Christopher Marsh, director of Asian studies at Baylor University, has observed: "The Chinese are actively studying 'what went wrong' in Russia and other countries in Eastern Europe, hoping to devise policies that can continue to promote economic growth and a gradual deepening of pluralism, without resulting in a violent or sudden collapse of the current system. Ideas such as contrasting a 'controlled' as opposed to an 'uncontrolled' transition permeate the scholarly research in China on post-Soviet Russian politics."

Speaking at the Nixon Center in Washington, D.C., at the end of January, Irina Khakamada, a leader in the center-right Union of Right Forces and a 2004 Russian presidential candidate stated that Putin and his close advisers have been studying the "Chinese variant." They note that while China is not a democracy, its stable government has been successful in attracting international capital from major institutional investors.

This fact has not been lost on Russia's political leaders; speaking at the Open Russia Foundation's Young Leaders' Conference in September 2003, Communist Party leader Gennady Zyuganov posed the question, "Why does China get $77 billion in investment and why is there none for 'democratic' Russia?"

Khakamada believes that the Putin team's answer to this question is that investors find a stable and predictable government, even if not democratic, easier to do business with. In other words, major investors will choose an autocratic but stable regime over a democratic but chaotic one.

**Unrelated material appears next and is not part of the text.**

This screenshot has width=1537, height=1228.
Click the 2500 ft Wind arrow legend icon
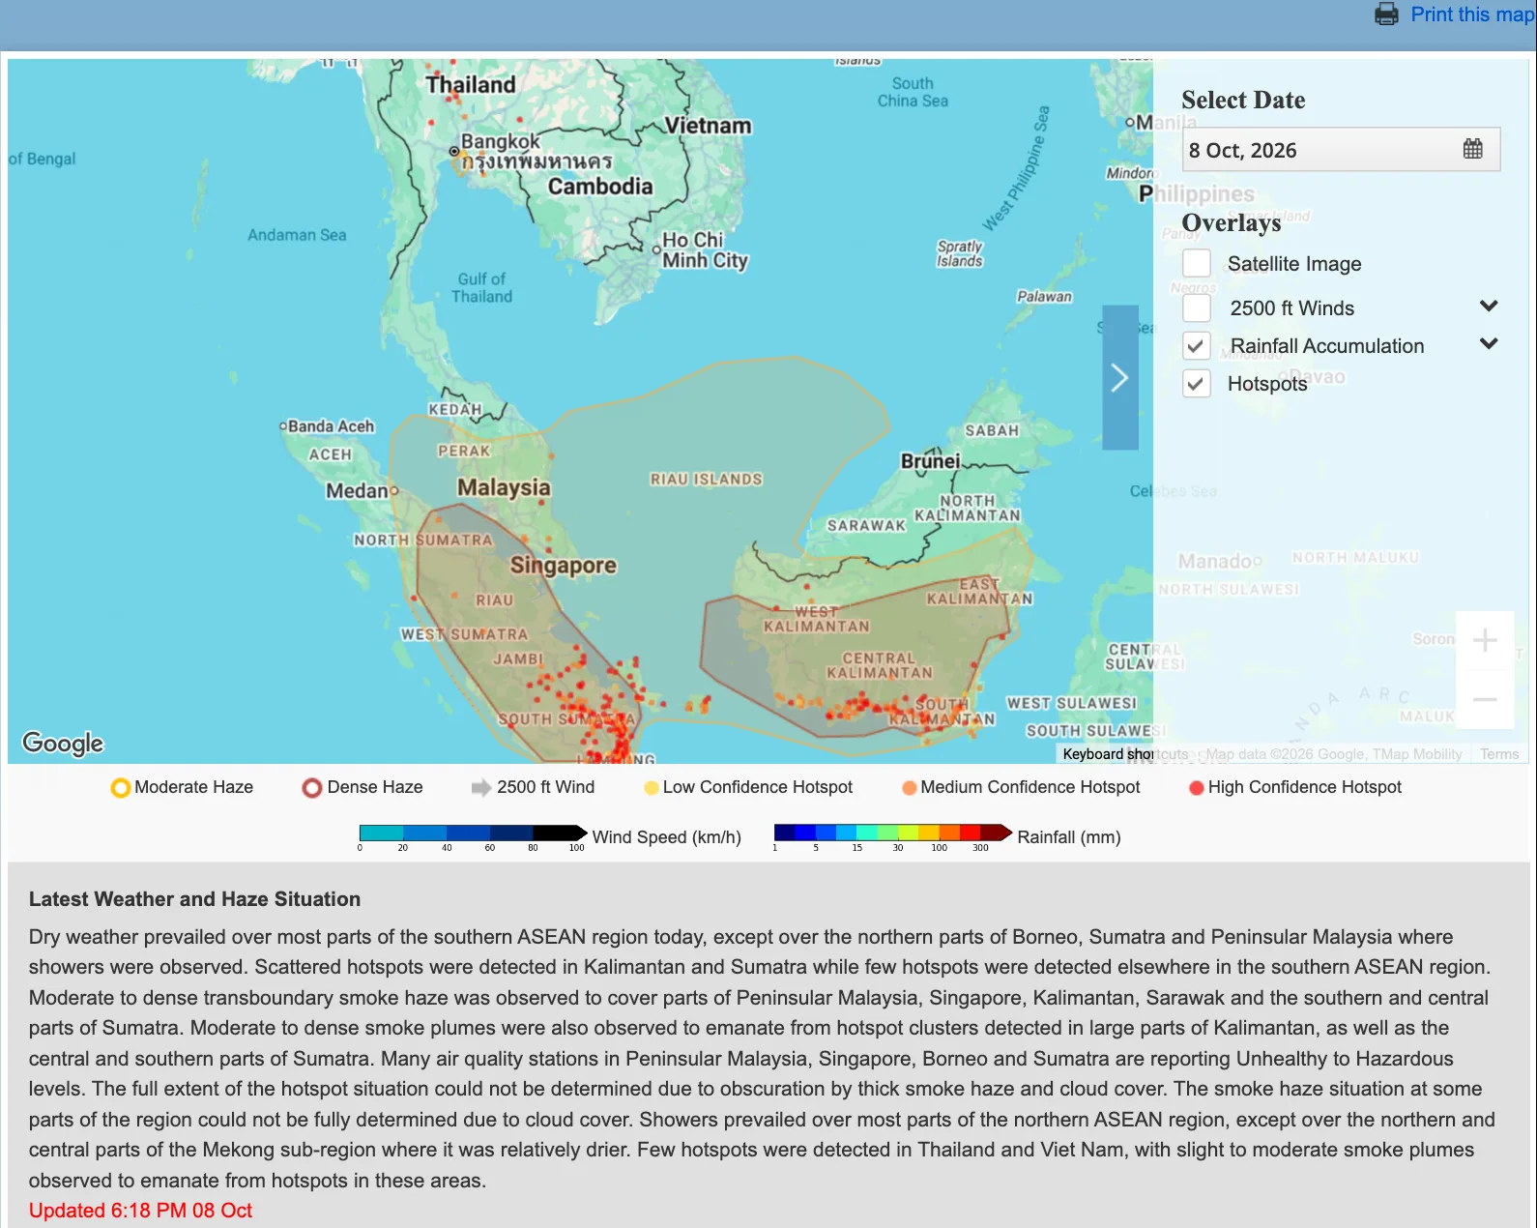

And, according to Khakamada, small businesses within Russia have made the same conclusion, and this helps to explain the strong support for the Russian president among entrepreneurs.

Dimtri K. Simes, president of the Nixon Center, agrees. In Moscow, he noted, there is considerable envy and respect in Moscow for the political and economic achievements of the Chinese leadership. Not only in domestic affairs but in foreign relations as well, the "role model is China."

This has significant consequences. During the 1990s, the Russians hoped that they would be welcomed with open arms into the Euro-Atlantic community, perhaps even become one of the vice-chairmen of the board, alongside Great Britain. In contrast, China has concentrated on cementing its standing as the key regional power in East Asia. Increasingly, the Kremlin is adopting this strategy vis-a-vis Eurasia.

A "Chinese" Russia, in some ways, may become a more stable and predictable Russia, one with stable, if more limited, zones of pluralism, a Russia predisposed to cooperate with the United States on key issues of mutual concern but less interested in developing a "partnership" with the West.

It also holds real implications for America's "generational" project to transform the "greater Middle East." The Chinese model of controlled reform may prove to be more beneficial, over the long run, for creating states and societies that are both more open and stable at the same time, than the "creative destruction" that marked Boris Yeltsin's Russia.

David M. Lampton, writing in a recent issue of The National Interest on Sino-American relations, concludes, "Americans must balance the impulse to treat China as it is with the foresight to recognize China for what it may become." Sound advice that should be applied to Russia as well.


Nikolas Gvosdev is the editor of In The National Interest.

A version of this article first appeared in United Press International.